Benjamin R. Kummer, MD
Case series have reported biologically plausible associations between cocaine use and stroke in young patients, but few studies have rigorously investigated this relationship or the effects of drug ingestion timing or route of ingestion in large populations. Using a case-control design, Cheng and colleagues attempted to confirm the existence of the link between cocaine use and stroke in young patients, and delineate the relationship between timing and route of cocaine on the risk of ischemic stroke (IS). In this study, the authors drew their population from an existing, prospectively collected, case-control registry of 1,100 cases between the ages of 15 and 49 with first-ever IS, and approximately 1,100 controls. Cocaine use and timing/route were recorded on the basis of individual patient recollections (a small subset of patients had urine drug screening), as was confounding clinical and demographic data.

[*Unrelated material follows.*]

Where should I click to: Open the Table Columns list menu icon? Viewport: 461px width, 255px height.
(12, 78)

After adjusting for age, gender, ethnicity, smoking, hypertension, and alcohol use, patients that used cocaine in the 24 hours prior (OR 5.7, 95%CI 1.7-19.7) had significantly increased odds of IS compared to controls. However, the odds ratio for IS lost its statistically significance (OR 3.5, 95%CI 0.9-12.6) after removing higher-odds study periods. Patients that had smoked cocaine in the previous 24 hours had even higher adjusted odds of IS (OR 7.9, 95% 1.8-35.0), although no adjustment was made for smoking, hypertension, or alcohol use. Patients that reported smoking cocaine at any point also had slightly increased but not statistically significant adjusted odds of IS (OR 1.2, 95%CI 0.9-1.6). Patients that reported use of at least once in the past 1-30 days had a slightly increased, non-significant adjusted odds of IS (OR 1.1; 95% CI 0.7-1.9).

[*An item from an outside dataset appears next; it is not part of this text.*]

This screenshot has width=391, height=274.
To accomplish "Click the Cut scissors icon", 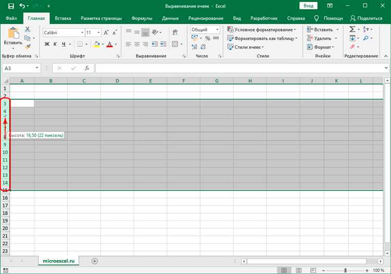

Overall, the number of patients exposed to cocaine use was very small relative to the sample size. Aside from the small number of observations, which caused effect estimates to be very wide, cases also had a greater proportion of patients with stroke risk factors (HTN, DM2, smoking, black race) than controls. The determination of drug use history could have been influenced by recall bias, and there may have also been a bias in under-reporting drug use by the study population (although this would have generated a conservative bias for the effect estimates). Also, while the logistic regression model was adjusted for some confounders, it was not adjusted for income level, education, employment, and insurance status, as well as important risk factors in young patients, such as hypercoagulable state, hyperlipidemia, family history of stroke, or obesity.

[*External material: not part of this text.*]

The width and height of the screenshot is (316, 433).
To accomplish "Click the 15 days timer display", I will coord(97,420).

Despite its small number of observations, this study by Cheng and colleagues argues for a biologically plausible relationship between acute cocaine smoking and IS in young patients. It would have been interesting to see whether the association between acute cocaine smoking and IS disappeared with further adjustment for markers of health care access. These findings support urine toxicology screening for young patients with acute IS, although the implications for acute stroke management in such cases are unclear.